Segment Start: Data to examine

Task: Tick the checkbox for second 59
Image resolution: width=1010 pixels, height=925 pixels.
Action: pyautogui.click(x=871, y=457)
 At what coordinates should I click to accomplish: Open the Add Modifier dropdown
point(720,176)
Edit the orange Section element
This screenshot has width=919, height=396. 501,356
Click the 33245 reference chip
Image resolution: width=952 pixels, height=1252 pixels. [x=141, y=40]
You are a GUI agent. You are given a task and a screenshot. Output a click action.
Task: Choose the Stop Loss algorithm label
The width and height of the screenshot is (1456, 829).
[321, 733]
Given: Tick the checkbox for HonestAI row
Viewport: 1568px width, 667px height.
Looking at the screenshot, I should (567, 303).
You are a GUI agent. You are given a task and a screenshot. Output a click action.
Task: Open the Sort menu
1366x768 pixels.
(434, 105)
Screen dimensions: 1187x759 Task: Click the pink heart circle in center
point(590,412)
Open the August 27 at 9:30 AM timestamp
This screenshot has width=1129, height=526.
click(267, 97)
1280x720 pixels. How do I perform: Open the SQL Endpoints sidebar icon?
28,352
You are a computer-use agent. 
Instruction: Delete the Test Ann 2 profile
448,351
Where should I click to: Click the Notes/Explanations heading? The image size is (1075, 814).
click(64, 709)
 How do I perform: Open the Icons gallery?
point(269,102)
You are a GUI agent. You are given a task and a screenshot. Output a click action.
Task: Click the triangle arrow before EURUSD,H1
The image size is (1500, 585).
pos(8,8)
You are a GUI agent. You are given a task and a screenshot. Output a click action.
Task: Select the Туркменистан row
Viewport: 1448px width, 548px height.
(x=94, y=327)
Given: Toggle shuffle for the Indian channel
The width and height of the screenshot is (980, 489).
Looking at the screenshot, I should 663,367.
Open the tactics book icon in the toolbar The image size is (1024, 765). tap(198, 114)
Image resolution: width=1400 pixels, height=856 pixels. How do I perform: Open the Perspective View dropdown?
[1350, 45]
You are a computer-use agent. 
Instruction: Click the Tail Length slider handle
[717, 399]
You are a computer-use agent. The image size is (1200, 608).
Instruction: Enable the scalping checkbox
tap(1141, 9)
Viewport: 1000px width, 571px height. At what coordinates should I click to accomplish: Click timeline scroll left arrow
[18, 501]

Segment End: Data to examine

**Task requirements**
Once the line containing "Viewport: 1568px width, 667px height." is found, please retype it and every remaining line of the listing above, exactly, with nothing else.

**Written response**
Viewport: 1568px width, 667px height.
Looking at the screenshot, I should (567, 303).
You are a GUI agent. You are given a task and a screenshot. Output a click action.
Task: Open the Sort menu
1366x768 pixels.
(434, 105)
Screen dimensions: 1187x759 Task: Click the pink heart circle in center
point(590,412)
Open the August 27 at 9:30 AM timestamp
This screenshot has width=1129, height=526.
click(267, 97)
1280x720 pixels. How do I perform: Open the SQL Endpoints sidebar icon?
28,352
You are a computer-use agent. 
Instruction: Delete the Test Ann 2 profile
448,351
Where should I click to: Click the Notes/Explanations heading? The image size is (1075, 814).
click(64, 709)
 How do I perform: Open the Icons gallery?
point(269,102)
You are a GUI agent. You are given a task and a screenshot. Output a click action.
Task: Click the triangle arrow before EURUSD,H1
The image size is (1500, 585).
pos(8,8)
You are a GUI agent. You are given a task and a screenshot. Output a click action.
Task: Select the Туркменистан row
Viewport: 1448px width, 548px height.
(x=94, y=327)
Given: Toggle shuffle for the Indian channel
The width and height of the screenshot is (980, 489).
Looking at the screenshot, I should 663,367.
Open the tactics book icon in the toolbar The image size is (1024, 765). tap(198, 114)
Image resolution: width=1400 pixels, height=856 pixels. How do I perform: Open the Perspective View dropdown?
[1350, 45]
You are a computer-use agent. 
Instruction: Click the Tail Length slider handle
[717, 399]
You are a computer-use agent. The image size is (1200, 608).
Instruction: Enable the scalping checkbox
tap(1141, 9)
Viewport: 1000px width, 571px height. At what coordinates should I click to accomplish: Click timeline scroll left arrow
[18, 501]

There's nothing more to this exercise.